“I’ve looked at clouds from both sides now,” Joni Mitchell famously sang in 1969. More than four decades later, the financial-services industry is discovering how much more there is to know about clouds.

The cloud-computing business has been expanding by almost 25% per year and will reach $16.7 billion this year, according to 451 Research. Drivers of growth include platform-agnostic IaaS (Information as a Service) as well as demand for cloud-based storage.

The cloud is a service-, rather than asset-centric business, according to Ken Barnes, principal and senior vice president of corporate development at Options and formerly a co-location and platform-service executive at NYSE Euronext.

Options, which has offices in London, New York, Hong Kong, and Singapore, offers its PIPE Private Financial Cloud to hedge funds, prop-trading firms, exchanges, banks and market makers.

Barnes said in derivatives, cloud is broken into functional components; markets have been using SaaS for years, for example with the Bloomberg terminal. At the other end of the spectrum, PaaS is still a ways out on the adoption curve.  But the other IaaS – infrastructure – is becoming more entrenched as an operational model across the financial sector.

About nine out of 10 new hedge funds use cloud computing, Barnes said, citing for example Napier Park Global Capital’s recent selection of Options as an infrastructure provider.

In terms of how cloud providers use layered network-security, IDS (intrusion detection systems) and IPS (intrusion protection systems) are typically deployed against malicious traffic in tandem with firewalls and antivirus platforms, Barnes explained. Together, IDS and IPS correlate and implement algorithms to review patterns, trigger alerts, and initiate operational responses. With deep visibility into network activity, IDS is also used to help bolster security policies within an organization – identifying and documenting exiting threats and to discourage or block any insider attacks.

Another part of the security fabric protecting the digital assets of Options and their clients including data in flight and at rest on the storage platform is unifying each component of the security stack in a single authentication and authorization platform. Barnes said unifying customer and user management with the same scrutiny and demanding standards across platforms, geographies and services helps a full-service cloud provider manage the life cycle of the customer, so every administrative change is implemented simultaneously.

While cloud industry accreditation is voluntary, going through the rigor of the Statement on Standards for Attestation Engagement No. 16 program is critical, according to Barnes. “It forces you to assess the current state of your security architecture, the level of availability you’re engineered to deliver, and the maturity of your operational processes.”

On the subject of SSAE 16, the controls to be audited are specified by the vendor, and agreed upon by the auditor, so they don’t connote comparison between vendors, according to Gartner Research. It is relevant for compliance with Sarbanes-Oxley and similar regulation, but that accreditation should not be mistaken in marketing collateral to be universally assurant of controls and credibility. Barnes agreed, explaining the importance of a SOC 3 report being made publicly available on the webtrust.org website for customer scrutiny.

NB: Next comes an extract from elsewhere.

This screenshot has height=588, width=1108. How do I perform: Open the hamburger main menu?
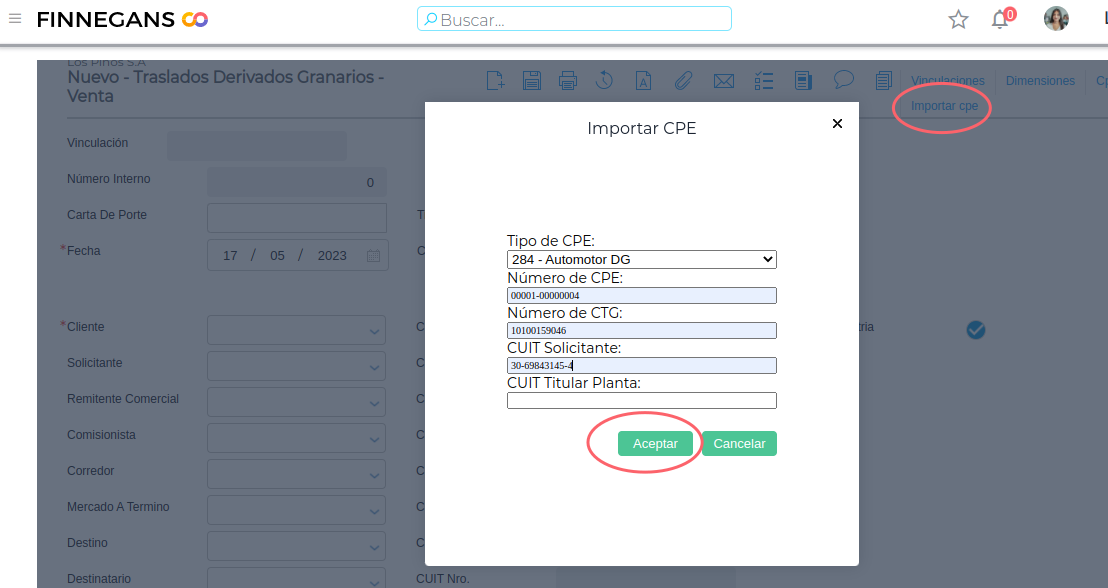click(x=15, y=19)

About the name: Options the cloud company is not named for the derivative product, rather it was chosen as the firm’s name to imply flexibility when the firm was founded in 1993. Cloud as a defining term is going to fade, Forrester Research said. A blog quoted Sam Johnston, director of Cloud and IT services at Equinix: “Anyone with ‘cloud’ in their company or product names will scramble to rebrand.” Also, “there will also be a merciful fading out of the clunky-sounding ‘as a service’ monikers, which will go the way of the dodo.”